Mohamed Faizal Mohamed Abdul Kadir  PPA SC (born 1980) is a Singaporean lawyer.

Education 

Mohamed Faizal graduated from the National University of Singapore Faculty of Law with a first class honours LLB in 2005. Mohamed Faizal subsequently received his LLM from Harvard Law School in 2009. His thesis written at Harvard Law School was awarded the Gold Medal Prize by the International Insolvency Institute.

Legal career 

After graduation from the National University of Singapore Faculty of Law, Mohamed Faizal served as a Justices' Law Clerk and Assistant Registrar of the Supreme Court of Singapore. Mohamed Faizal is at the Attorney-General's Chambers, where he was previously Deputy Chief Prosecutor and is now Second Chief Prosecutor. He was also previously in the Singapore Medical Council.

One of the cases managed by Mohamed Faizal was the prosecution of Gaiyathiri Murugayan for the abuse and murder of her Myanmar maid Piang Ngaih Don, who died in July 2016. Gaiyathiri was initially charged with intentional murder before the charge was reduced to culpable homicide not amounting to murder due to her psychiatric disorders; she also faced more than a hundred charges of causing various degrees of hurt (ranging from hurt to grievous hurt) to the maid.

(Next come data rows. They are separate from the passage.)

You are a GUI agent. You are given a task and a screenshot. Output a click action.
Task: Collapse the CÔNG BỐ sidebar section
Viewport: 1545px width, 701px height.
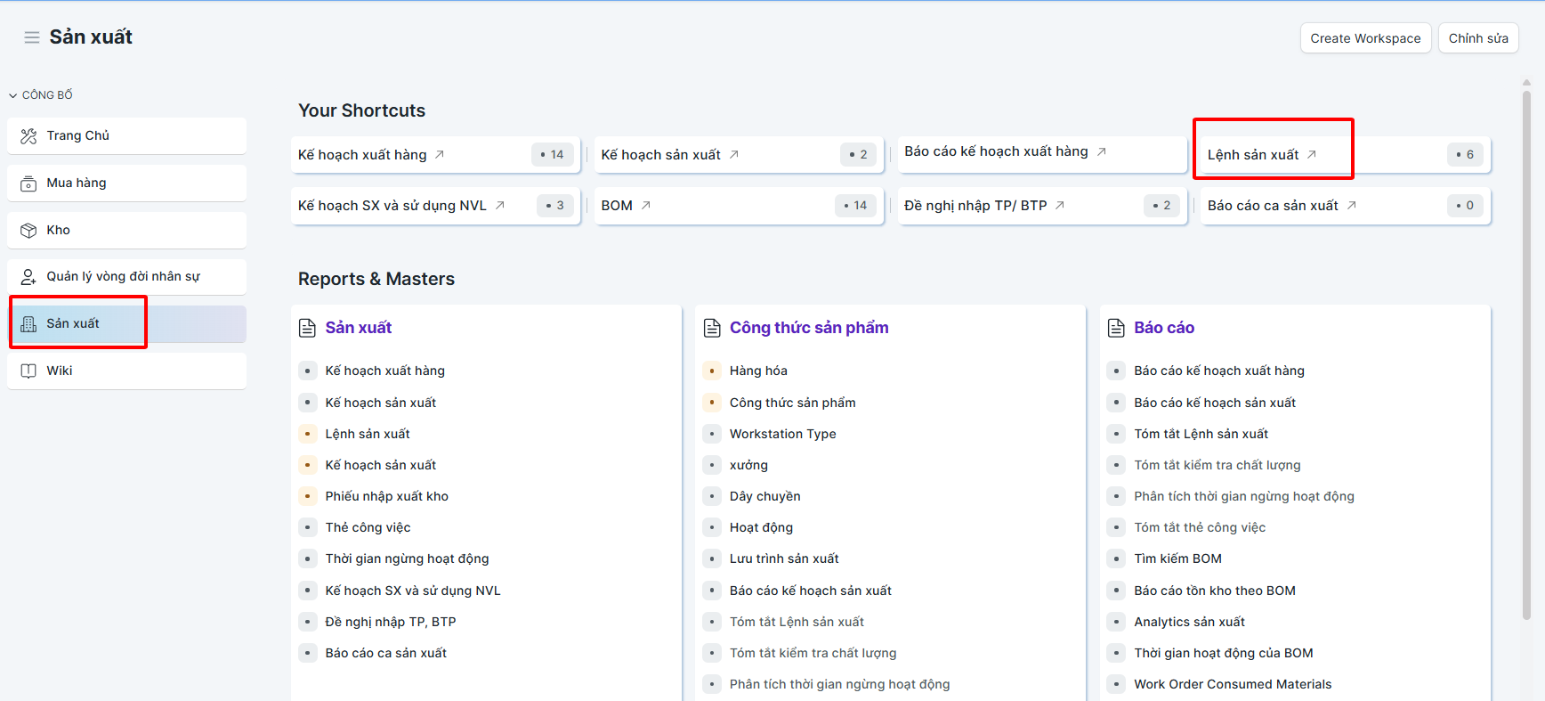(x=41, y=94)
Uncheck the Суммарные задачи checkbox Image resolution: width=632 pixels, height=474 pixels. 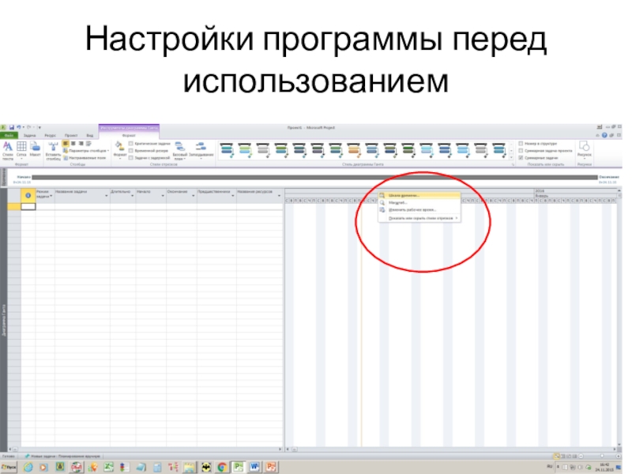click(x=521, y=158)
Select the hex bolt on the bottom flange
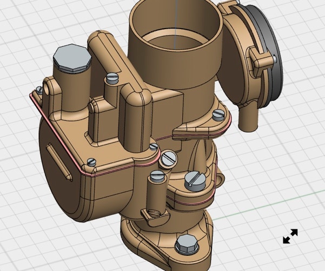 click(x=185, y=245)
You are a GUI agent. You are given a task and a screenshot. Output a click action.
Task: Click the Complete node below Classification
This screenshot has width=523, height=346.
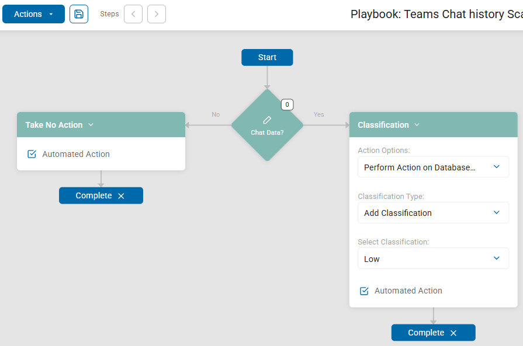[x=426, y=333]
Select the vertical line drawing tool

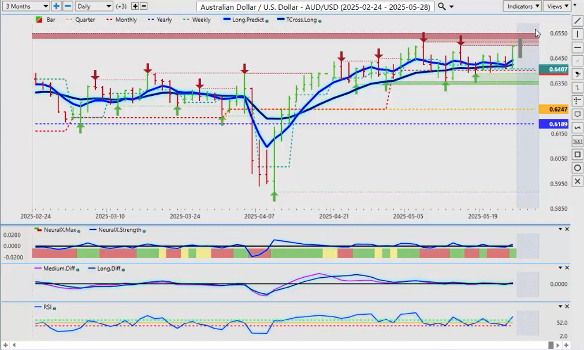[x=577, y=34]
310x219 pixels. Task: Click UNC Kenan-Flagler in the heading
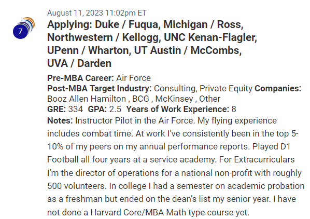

Mohamed Faizal sought the maximum sentence of life imprisonment (or at least 27 years' jail) for Gaiyathiri, labelling her conduct as cruel and heinous, describing the case of Piang's death as a shocking case without parallel. Gaiyathiri was in the end sentenced to 30 years' imprisonment on 22 June 2021.

Mohamed Faizal was also involved in the appeal against the sentences of Azlin Arujunah and Ridzuan Mega Abdul Rahman for the 2016 fatal abuse and murder of their five-year-old son; the couple were earlier acquitted of murder and sentenced to 27 years in prison for child abuse and causing grievous hurt. Senior counsel Goh Yihan was appointed by the Court of Appeal as amicus curiae for the case. Mohamed Faizal successfully convinced the Court of Appeal to find Azlin guilty of murder and increase Ridzuan's sentence to life imprisonment on 12 July 2022. Although Mohamed Faizal argued for the death penalty, Azlin was sentenced to life imprisonment for her son's murder three months later by the Court of Appeal.

Mohamed Faizal was also general editor of the Criminal Procedure Code of Singapore - Annotations and Commentary published in 2012.

Professional Appointments 

Mohamed Faizal sits on the MUIS Appeal Board, the board of Advisory.SG and the Silent Heroes Awards. He was also on the Editorial Board of the New York International Law Review. Mohamed Faizal has also served on various committees such as the Committee for University Education Places 2015 and the Eldershield Review Committee.

Mohamed Faizal is a principal mediator with the Singapore Mediation Centre. He had held adjunct teaching positions in the National University of Singapore Faculty of Law and has also been involved in numerous training initiatives, including mediation and negotiation courses.

Awards 

Mohamed Faizal received the Public Administration Medal (Bronze) in 2014. He also received the Association of Conflict Resolution's International Outstanding Leadership Award.

Mohamed Faizal was awarded the President's Volunteerism & Philanthropy Award in 2015 by the President of Singapore for his work on developing scholarships for lower-income students. Mohamed Faizal also founded the Phoenix Grant at NUS Faculty of Law. In 2016, Mohamed Faizal was appointed as a Young Global Leader by the World Economic Forum.

Mohamed Faizal is listed in The 500 Most Influential Muslims, an annual international publication, as one of the 500 Most Influential Muslims in the World.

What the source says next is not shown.